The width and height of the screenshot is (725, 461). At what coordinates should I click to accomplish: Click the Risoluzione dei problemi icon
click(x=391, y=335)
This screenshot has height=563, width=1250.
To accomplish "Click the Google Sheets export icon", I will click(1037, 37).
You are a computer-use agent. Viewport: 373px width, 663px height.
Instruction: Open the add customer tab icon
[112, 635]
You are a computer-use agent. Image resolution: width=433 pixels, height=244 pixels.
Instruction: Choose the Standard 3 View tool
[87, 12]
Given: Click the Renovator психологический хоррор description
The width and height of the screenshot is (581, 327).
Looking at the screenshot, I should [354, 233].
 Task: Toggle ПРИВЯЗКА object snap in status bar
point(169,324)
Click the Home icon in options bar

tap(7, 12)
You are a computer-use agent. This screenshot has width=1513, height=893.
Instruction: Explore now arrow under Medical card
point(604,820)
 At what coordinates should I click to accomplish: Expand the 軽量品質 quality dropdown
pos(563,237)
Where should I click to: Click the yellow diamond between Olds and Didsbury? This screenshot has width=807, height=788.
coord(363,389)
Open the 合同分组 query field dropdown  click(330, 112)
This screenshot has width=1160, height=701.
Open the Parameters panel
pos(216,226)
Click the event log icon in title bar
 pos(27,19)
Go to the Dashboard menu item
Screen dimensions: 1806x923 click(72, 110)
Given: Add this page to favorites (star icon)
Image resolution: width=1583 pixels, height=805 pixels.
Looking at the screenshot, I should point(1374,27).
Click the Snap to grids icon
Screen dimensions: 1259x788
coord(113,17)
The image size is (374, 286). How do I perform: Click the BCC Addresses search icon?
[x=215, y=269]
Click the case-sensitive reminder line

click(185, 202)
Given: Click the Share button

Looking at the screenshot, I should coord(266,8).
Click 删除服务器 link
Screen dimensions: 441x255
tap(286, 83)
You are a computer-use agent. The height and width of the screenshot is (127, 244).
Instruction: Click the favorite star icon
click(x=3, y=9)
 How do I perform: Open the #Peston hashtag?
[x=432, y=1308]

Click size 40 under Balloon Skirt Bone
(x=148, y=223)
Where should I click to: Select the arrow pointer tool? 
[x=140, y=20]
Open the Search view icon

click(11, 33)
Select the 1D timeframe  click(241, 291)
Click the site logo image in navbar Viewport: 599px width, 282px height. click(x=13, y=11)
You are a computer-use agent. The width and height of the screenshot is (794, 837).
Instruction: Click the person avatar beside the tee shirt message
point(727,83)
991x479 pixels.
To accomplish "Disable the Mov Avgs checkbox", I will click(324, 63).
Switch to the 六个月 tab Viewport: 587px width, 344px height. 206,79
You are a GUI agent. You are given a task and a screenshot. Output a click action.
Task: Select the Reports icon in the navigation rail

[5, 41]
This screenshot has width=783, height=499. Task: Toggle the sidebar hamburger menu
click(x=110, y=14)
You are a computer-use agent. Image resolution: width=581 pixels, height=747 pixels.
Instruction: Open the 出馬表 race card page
━━━━
■ Exercise description ■
With the line that contains "At what coordinates should I click to accomplish: Expand" as your start, reproduce the data above exactly through its last line, and nothing before that start.

■ Output for this exercise ■
 At what coordinates should I click to accomplish: Expand the 軽量品質 quality dropdown
pos(563,237)
Where should I click to: Click the yellow diamond between Olds and Didsbury? This screenshot has width=807, height=788.
coord(363,389)
Open the 合同分组 query field dropdown  click(330, 112)
This screenshot has width=1160, height=701.
Open the Parameters panel
pos(216,226)
Click the event log icon in title bar
 pos(27,19)
Go to the Dashboard menu item
Screen dimensions: 1806x923 click(72, 110)
Given: Add this page to favorites (star icon)
Image resolution: width=1583 pixels, height=805 pixels.
Looking at the screenshot, I should point(1374,27).
Click the Snap to grids icon
Screen dimensions: 1259x788
coord(113,17)
The image size is (374, 286). How do I perform: Click the BCC Addresses search icon?
[x=215, y=269]
Click the case-sensitive reminder line

click(185, 202)
Given: Click the Share button

Looking at the screenshot, I should coord(266,8).
Click 删除服务器 link
Screen dimensions: 441x255
tap(286, 83)
You are a computer-use agent. The height and width of the screenshot is (127, 244).
Instruction: Click the favorite star icon
click(x=3, y=9)
 How do I perform: Open the #Peston hashtag?
[x=432, y=1308]

Click size 40 under Balloon Skirt Bone
(x=148, y=223)
Where should I click to: Select the arrow pointer tool? 
[x=140, y=20]
Open the Search view icon

click(11, 33)
Select the 1D timeframe  click(241, 291)
Click the site logo image in navbar Viewport: 599px width, 282px height. click(x=13, y=11)
You are a computer-use agent. The width and height of the screenshot is (794, 837).
Instruction: Click the person avatar beside the tee shirt message
point(727,83)
991x479 pixels.
To accomplish "Disable the Mov Avgs checkbox", I will click(324, 63).
Switch to the 六个月 tab Viewport: 587px width, 344px height. 206,79
You are a GUI agent. You are given a task and a screenshot. Output a click action.
Task: Select the Reports icon in the navigation rail

[5, 41]
This screenshot has width=783, height=499. Task: Toggle the sidebar hamburger menu
click(x=110, y=14)
You are a computer-use agent. Image resolution: width=581 pixels, height=747 pixels.
Instruction: Open the 出馬表 race card page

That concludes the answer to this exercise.